# Zu bearbeitende Aufgabe
Wiederhole die Zeilen vom Anfang bis einschließlich der Zeile mit „Image resolution: width=666“ wortgetreu. Lass die Bilder dabei weg.

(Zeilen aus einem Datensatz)
..............................
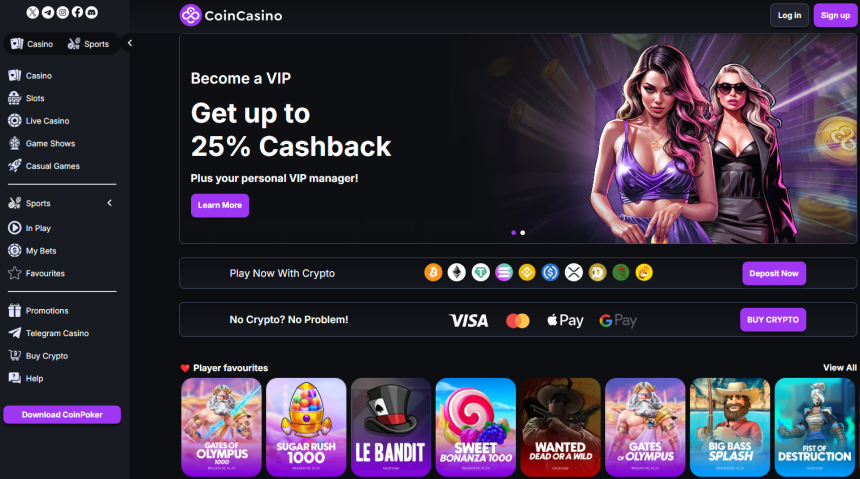Open the Facebook social icon
Image resolution: width=860 pixels, height=479 pixels.
pyautogui.click(x=77, y=12)
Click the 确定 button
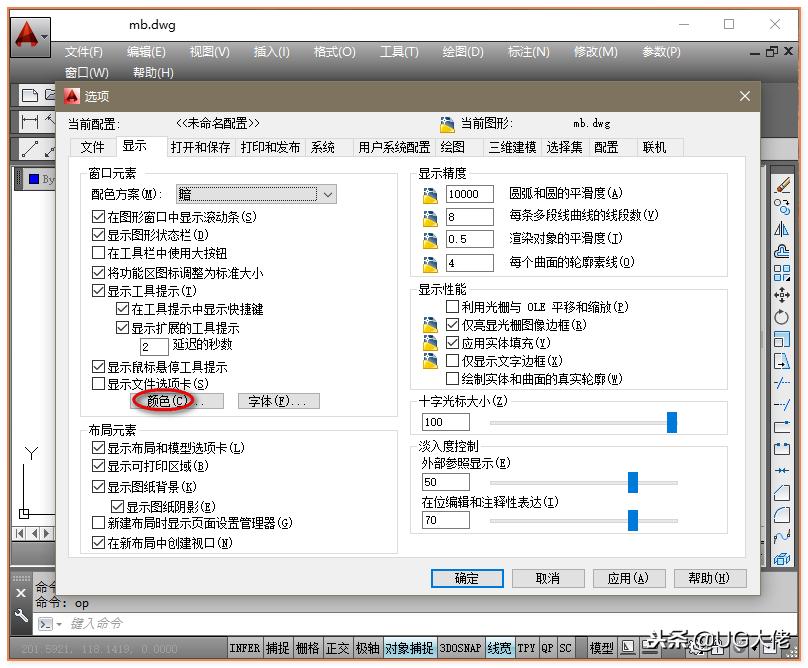The image size is (808, 668). pos(466,578)
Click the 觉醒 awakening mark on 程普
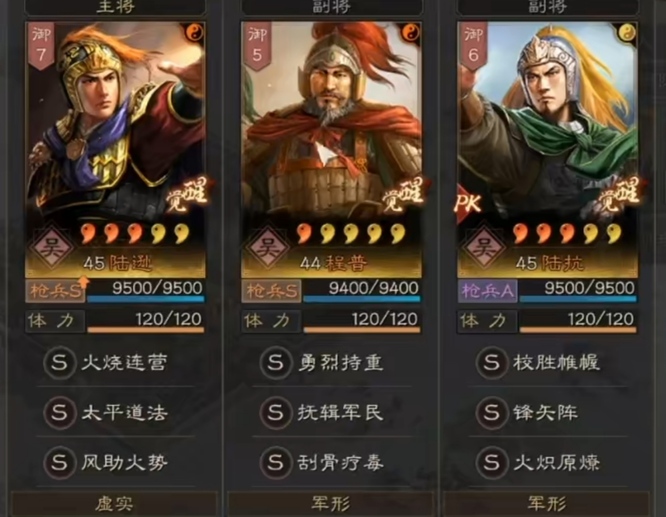Image resolution: width=666 pixels, height=517 pixels. 404,195
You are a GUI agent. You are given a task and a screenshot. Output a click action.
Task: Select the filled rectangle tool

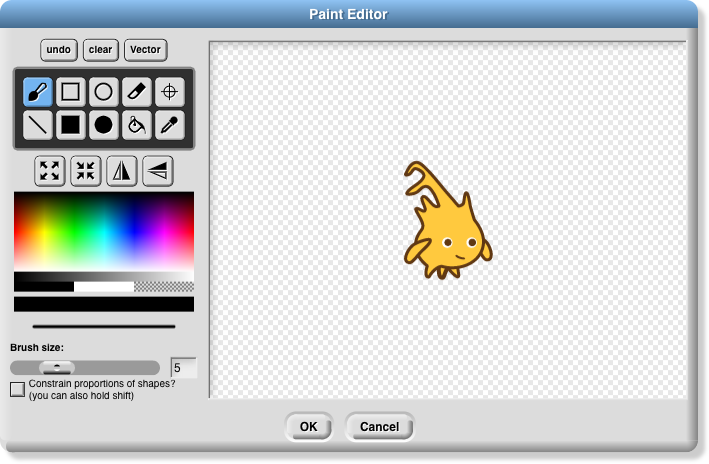[x=70, y=125]
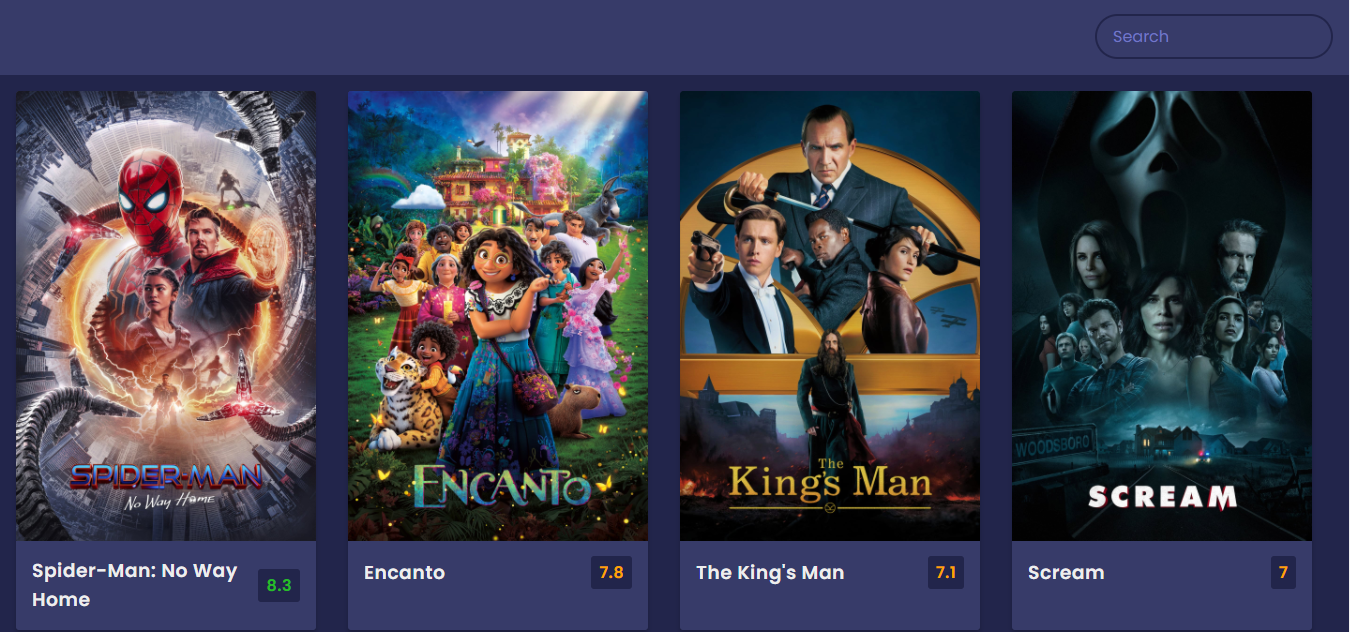Open the Spider-Man: No Way Home poster
This screenshot has height=632, width=1350.
166,316
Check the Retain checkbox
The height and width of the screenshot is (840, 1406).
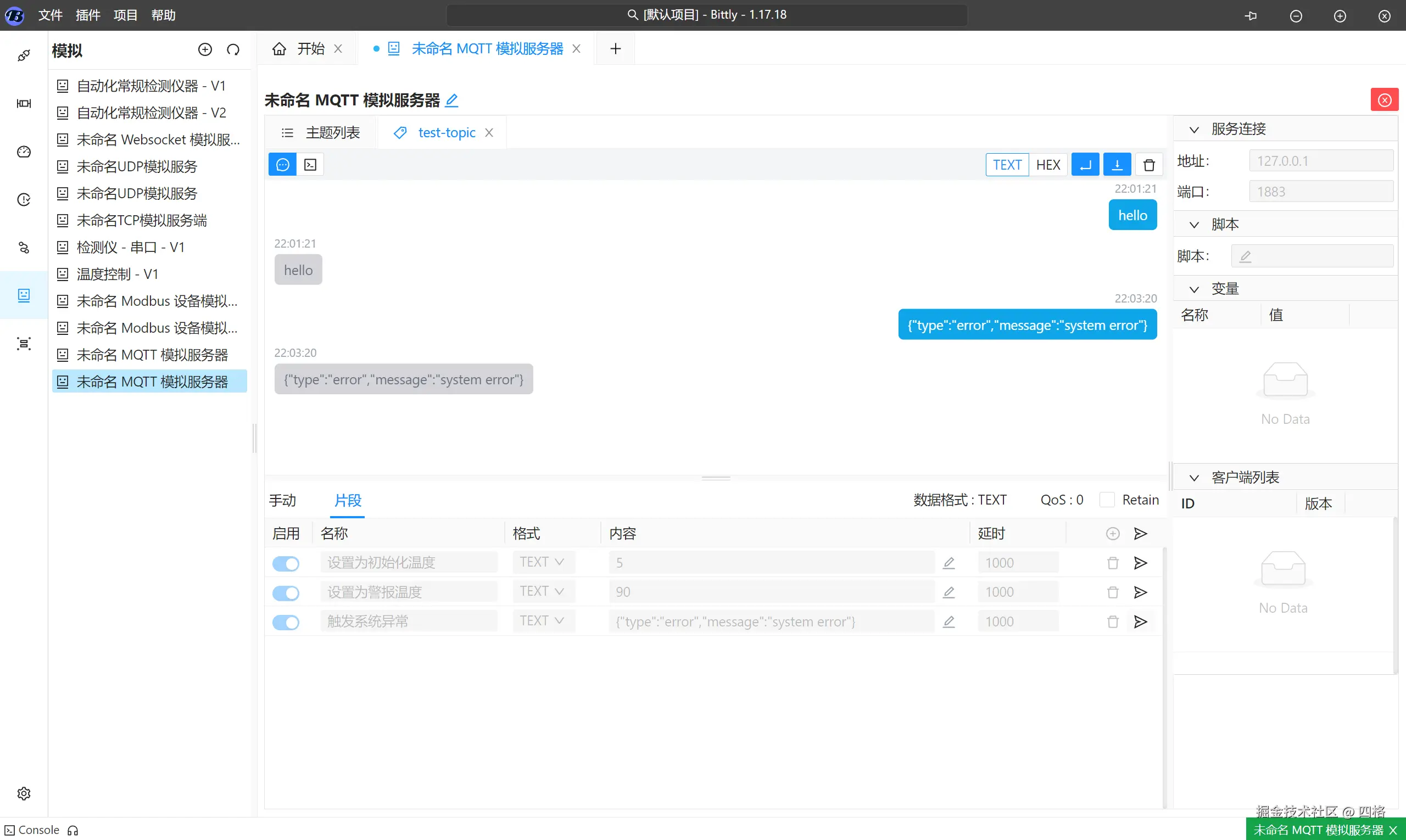(1107, 500)
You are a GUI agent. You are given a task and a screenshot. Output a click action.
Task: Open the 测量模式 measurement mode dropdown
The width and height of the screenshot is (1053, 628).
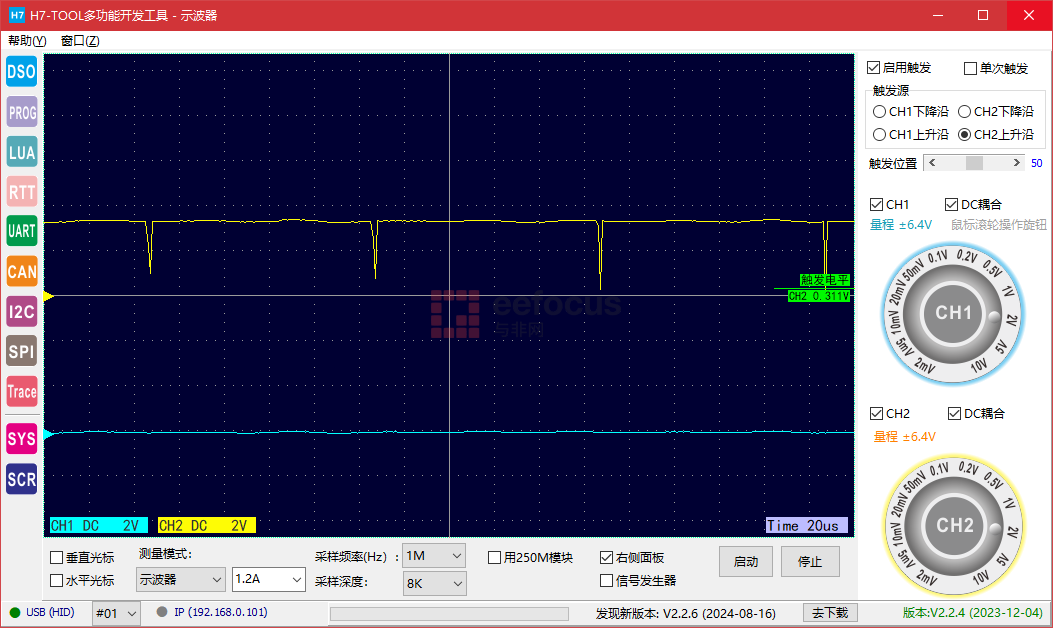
..............................
# Lösung der Aufgabe
Open the Facebook social icon
Image resolution: width=860 pixels, height=479 pixels.
pyautogui.click(x=77, y=12)
Click the 确定 button
The image size is (808, 668). pos(466,578)
Click the 觉醒 awakening mark on 程普
Image resolution: width=666 pixels, height=517 pixels. 404,195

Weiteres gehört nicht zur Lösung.